International Mission Is Now a Mockery of Democratic Principles

By TED GALEN CARPENTER

WASHINGTON--With the signing of the Dayton peace accords in 1995, the
United States and its NATO allies committed themselves not only to
helping bring peace to Bosnia-Herzegovina but also to helping build a
democratic political system after the breakup of Yugoslavia. That effort

has failed. Despite systematic attempts by Western powers to undermine
them, nationalist parties fared well in the November elections, as they
have in every election since 1995. Bosnia is a Potemkin democracy: a
colony of the West run by increasingly arrogant and autocratic
international bureaucrats. Equally troubling, the North Atlantic Treaty
Organization has adopted similar tactics in Kosovo, and that pattern
threatens to become the norm wherever nation-building missions are
undertaken.

● **DATA SHOWN**:
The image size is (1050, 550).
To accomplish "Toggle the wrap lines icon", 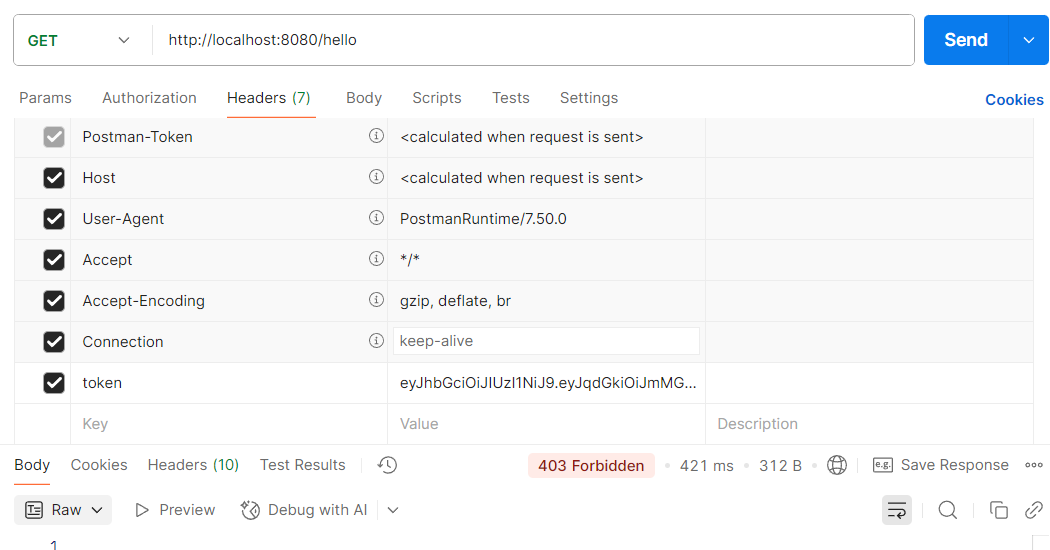I will (897, 510).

● **INSTRUCTIONS TO FOLLOW**: In the Bosnia excerpt, translate this sentence into Spanish: "Bosnia is a Potemkin democracy: a colony of the West run by increasingly arrogant and autocratic international bureaucrats." The material has no role in this work.

● **RESPONSE TO THE EXERCISE**: Bosnia es una democracia Potemkin: una colonia de Occidente dirigida por burócratas internacionales cada vez más arrogantes y autocráticos.